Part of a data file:

□ □ □ □ □

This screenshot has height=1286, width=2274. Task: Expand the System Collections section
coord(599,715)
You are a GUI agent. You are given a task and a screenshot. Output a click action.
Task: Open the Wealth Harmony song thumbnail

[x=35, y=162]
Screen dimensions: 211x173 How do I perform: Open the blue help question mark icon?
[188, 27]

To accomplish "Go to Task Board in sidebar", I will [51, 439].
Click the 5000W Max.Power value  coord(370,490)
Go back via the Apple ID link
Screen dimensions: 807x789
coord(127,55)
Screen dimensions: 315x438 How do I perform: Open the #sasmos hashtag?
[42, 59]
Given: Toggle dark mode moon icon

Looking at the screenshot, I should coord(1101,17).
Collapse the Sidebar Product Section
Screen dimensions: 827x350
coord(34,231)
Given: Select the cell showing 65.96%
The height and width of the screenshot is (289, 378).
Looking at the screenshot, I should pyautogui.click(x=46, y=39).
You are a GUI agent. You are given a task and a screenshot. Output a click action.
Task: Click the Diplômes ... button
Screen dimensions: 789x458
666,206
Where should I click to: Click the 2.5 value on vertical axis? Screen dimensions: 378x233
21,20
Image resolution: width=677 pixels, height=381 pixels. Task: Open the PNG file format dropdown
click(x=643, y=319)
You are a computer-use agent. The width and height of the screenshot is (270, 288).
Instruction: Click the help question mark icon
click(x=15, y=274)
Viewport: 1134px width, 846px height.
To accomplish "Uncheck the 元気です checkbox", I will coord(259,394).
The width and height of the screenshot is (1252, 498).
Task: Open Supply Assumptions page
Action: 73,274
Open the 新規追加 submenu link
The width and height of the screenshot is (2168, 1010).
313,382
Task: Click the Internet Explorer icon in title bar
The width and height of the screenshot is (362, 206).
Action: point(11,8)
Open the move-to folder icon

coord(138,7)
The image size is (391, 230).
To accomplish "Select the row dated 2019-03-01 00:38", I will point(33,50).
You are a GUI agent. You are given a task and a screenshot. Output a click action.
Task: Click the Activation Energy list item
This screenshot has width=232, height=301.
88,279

□ □ □ □ □

- [What needs to be done]: Could you copy out all of the material above, line for line, with nothing changed?

- [Full answer]:
This screenshot has height=1286, width=2274. Task: Expand the System Collections section
coord(599,715)
You are a GUI agent. You are given a task and a screenshot. Output a click action.
Task: Open the Wealth Harmony song thumbnail

[x=35, y=162]
Screen dimensions: 211x173 How do I perform: Open the blue help question mark icon?
[188, 27]

To accomplish "Go to Task Board in sidebar", I will [51, 439].
Click the 5000W Max.Power value  coord(370,490)
Go back via the Apple ID link
Screen dimensions: 807x789
coord(127,55)
Screen dimensions: 315x438 How do I perform: Open the #sasmos hashtag?
[42, 59]
Given: Toggle dark mode moon icon

Looking at the screenshot, I should coord(1101,17).
Collapse the Sidebar Product Section
Screen dimensions: 827x350
coord(34,231)
Given: Select the cell showing 65.96%
The height and width of the screenshot is (289, 378).
Looking at the screenshot, I should pyautogui.click(x=46, y=39).
You are a GUI agent. You are given a task and a screenshot. Output a click action.
Task: Click the Diplômes ... button
Screen dimensions: 789x458
666,206
Where should I click to: Click the 2.5 value on vertical axis? Screen dimensions: 378x233
21,20
Image resolution: width=677 pixels, height=381 pixels. Task: Open the PNG file format dropdown
click(x=643, y=319)
You are a computer-use agent. The width and height of the screenshot is (270, 288).
Instruction: Click the help question mark icon
click(x=15, y=274)
Viewport: 1134px width, 846px height.
To accomplish "Uncheck the 元気です checkbox", I will coord(259,394).
The width and height of the screenshot is (1252, 498).
Task: Open Supply Assumptions page
Action: 73,274
Open the 新規追加 submenu link
The width and height of the screenshot is (2168, 1010).
313,382
Task: Click the Internet Explorer icon in title bar
The width and height of the screenshot is (362, 206).
Action: point(11,8)
Open the move-to folder icon

coord(138,7)
The image size is (391, 230).
To accomplish "Select the row dated 2019-03-01 00:38", I will point(33,50).
You are a GUI agent. You are given a task and a screenshot. Output a click action.
Task: Click the Activation Energy list item
This screenshot has width=232, height=301.
88,279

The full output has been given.